Please retype the material word for word, starting at the line that contains "Describe the element at coordinates (801, 2333)" and ending at the final line of the material.

+++ Data provided +++

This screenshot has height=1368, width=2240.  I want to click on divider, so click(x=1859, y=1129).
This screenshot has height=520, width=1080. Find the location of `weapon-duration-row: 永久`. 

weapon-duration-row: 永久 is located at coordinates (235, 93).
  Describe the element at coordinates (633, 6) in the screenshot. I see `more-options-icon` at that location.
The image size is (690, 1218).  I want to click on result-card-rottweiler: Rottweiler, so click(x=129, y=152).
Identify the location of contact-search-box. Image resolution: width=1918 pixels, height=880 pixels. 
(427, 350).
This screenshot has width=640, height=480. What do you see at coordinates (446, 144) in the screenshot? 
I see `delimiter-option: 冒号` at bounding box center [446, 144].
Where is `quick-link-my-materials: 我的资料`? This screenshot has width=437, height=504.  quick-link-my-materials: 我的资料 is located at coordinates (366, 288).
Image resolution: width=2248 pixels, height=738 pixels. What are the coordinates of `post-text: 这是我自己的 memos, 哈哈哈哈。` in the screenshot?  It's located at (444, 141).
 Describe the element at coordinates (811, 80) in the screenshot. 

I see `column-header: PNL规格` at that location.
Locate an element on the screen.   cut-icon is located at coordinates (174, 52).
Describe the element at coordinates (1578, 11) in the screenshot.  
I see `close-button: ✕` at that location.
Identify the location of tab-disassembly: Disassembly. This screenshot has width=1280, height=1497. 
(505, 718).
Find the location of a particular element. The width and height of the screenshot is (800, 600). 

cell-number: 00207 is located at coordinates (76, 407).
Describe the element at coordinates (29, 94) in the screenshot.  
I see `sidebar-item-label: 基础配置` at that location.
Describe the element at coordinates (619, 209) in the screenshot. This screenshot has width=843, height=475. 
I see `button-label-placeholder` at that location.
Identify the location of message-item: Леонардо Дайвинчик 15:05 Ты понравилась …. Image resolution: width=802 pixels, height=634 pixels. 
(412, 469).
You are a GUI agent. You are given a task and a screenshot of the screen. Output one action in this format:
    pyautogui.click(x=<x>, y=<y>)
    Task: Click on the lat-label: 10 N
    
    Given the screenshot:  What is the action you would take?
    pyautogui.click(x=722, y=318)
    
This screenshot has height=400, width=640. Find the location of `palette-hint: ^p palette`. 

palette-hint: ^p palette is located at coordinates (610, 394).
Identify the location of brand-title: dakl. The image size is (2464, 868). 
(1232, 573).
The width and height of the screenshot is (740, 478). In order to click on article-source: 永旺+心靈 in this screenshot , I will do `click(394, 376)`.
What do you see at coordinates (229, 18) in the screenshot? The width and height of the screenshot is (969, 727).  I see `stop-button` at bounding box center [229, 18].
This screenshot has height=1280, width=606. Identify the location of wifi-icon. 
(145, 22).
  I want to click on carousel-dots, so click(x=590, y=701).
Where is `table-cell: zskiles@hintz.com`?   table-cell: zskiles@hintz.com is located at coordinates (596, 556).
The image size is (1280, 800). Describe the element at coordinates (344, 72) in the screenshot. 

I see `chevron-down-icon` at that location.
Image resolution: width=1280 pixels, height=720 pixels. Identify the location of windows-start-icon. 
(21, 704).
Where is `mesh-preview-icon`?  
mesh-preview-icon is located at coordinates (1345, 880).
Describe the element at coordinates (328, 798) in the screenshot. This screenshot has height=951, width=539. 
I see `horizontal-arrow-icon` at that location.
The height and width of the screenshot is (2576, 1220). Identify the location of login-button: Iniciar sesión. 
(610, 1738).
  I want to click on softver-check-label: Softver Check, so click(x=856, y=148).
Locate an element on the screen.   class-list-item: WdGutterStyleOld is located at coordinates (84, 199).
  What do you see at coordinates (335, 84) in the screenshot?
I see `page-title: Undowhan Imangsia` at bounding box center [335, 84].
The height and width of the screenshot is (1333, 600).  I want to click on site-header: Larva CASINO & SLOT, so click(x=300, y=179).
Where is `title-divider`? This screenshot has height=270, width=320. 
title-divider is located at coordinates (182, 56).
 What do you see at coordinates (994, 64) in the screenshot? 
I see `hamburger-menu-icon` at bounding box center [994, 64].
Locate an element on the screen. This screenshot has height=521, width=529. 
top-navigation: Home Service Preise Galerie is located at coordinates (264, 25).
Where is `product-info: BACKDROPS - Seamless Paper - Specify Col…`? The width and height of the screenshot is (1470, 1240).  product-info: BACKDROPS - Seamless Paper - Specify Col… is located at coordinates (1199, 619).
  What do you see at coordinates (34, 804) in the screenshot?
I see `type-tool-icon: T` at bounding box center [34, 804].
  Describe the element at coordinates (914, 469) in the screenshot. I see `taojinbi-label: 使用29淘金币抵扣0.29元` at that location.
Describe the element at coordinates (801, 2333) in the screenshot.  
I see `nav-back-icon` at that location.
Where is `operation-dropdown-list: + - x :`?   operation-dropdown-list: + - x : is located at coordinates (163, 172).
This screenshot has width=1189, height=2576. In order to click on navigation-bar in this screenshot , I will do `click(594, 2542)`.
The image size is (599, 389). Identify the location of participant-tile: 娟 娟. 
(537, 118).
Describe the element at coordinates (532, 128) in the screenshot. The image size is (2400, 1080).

+++

## Solution to the exercise
Describe the element at coordinates (801, 2333) in the screenshot.  
I see `nav-back-icon` at that location.
Where is `operation-dropdown-list: + - x :`?   operation-dropdown-list: + - x : is located at coordinates (163, 172).
This screenshot has width=1189, height=2576. In order to click on navigation-bar in this screenshot , I will do `click(594, 2542)`.
The image size is (599, 389). Identify the location of participant-tile: 娟 娟. 
(537, 118).
Describe the element at coordinates (532, 128) in the screenshot. The image size is (2400, 1080).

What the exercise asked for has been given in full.